The disciple lying close to the heart of Jesus
No one has ever seen God. It is the only Son, himself God, who is close to the Father’s heart, who has made him known.
John 1:18
There is a reflection that we can make regarding what Pisani has included in this rather crowded painting and which is related to the Solemnity of the Most Holy Trinity that the Church celebrates on the first Sunday after Pentecost. If we start looking at the other figures surrounding Jesus, immediately we notice John, the beloved disciple, reclining close to his heart, as described in the Gospel according to Saint John, during the Last Supper before the Passion (see Jn 13:23).
The identity of this disciple remains unknown. The sacred author introduces us to this disciple that Jesus loved precisely at this point in the Gospel where the Lord’s hour had come. We come across this disciple again near the Cross, at the empty tomb and when Jesus appears again to the disciple near the Sea of Galilee. And in these three instances, this disciple shows that faith which Jesus expects of his disciples when he insists with them that they should believe in him. We could therefore say that he is the ideal disciple, a mirror image of who the disciple of Christ should be.
It is exactly this faith in the Master and total loyalty to him that draws him so close to Jesus, to the extent that he can recline close to his heart. The Evangelist uses the word κόλπος (kolpos) to describe the pose of the disciple. The word can mean both ‘chest’ and ‘bosom’. It might seem like a superfluous detail, but on considering the other instance when the Evangelist uses that word (the sentence quoted above from the Prologue), one soon realises the great importance of this word. The disciple is in the Master in the same way that the Son of God is in the Father. And so, gradually, the disciple also finds himself cradled in the bosom of the Father, at the heart of the Most Holy Trinity.

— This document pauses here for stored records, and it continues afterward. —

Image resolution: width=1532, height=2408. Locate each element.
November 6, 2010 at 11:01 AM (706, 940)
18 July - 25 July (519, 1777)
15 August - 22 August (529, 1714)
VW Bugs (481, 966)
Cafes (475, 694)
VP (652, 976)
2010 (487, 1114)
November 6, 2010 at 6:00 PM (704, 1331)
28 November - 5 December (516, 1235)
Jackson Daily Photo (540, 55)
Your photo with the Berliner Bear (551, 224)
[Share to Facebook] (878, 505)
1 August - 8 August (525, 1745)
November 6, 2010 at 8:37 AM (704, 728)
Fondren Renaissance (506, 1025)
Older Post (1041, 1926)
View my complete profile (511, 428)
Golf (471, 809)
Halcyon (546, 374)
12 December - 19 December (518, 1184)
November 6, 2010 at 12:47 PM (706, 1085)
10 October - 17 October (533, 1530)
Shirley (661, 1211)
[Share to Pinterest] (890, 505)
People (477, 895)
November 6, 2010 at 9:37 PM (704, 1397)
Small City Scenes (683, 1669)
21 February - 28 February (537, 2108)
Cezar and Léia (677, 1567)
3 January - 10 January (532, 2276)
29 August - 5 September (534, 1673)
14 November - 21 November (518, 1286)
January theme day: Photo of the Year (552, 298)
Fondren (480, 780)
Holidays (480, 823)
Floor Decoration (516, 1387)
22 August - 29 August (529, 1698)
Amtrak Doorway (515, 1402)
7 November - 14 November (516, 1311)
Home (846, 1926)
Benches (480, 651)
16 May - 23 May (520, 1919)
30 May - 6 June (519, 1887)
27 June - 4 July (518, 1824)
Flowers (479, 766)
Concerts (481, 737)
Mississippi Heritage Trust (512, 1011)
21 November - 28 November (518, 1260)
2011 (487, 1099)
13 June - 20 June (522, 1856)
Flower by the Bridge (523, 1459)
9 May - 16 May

We might envy this disciple’s proximity to the heart of Jesus, but this privileged place is not denied to us because we are all disciples that Jesus loves. It only depends on whether, like the first disciples, we are prepared to follow the Lord until he leads us to the place where he is staying, and to remain with him (see Jn 1:35-39). The way may be long and dark, but it is possible to be embraced within the eternal love and intimacy between the persons of the Most Holy Trinity, and to start to dwell there starting from today for eternity.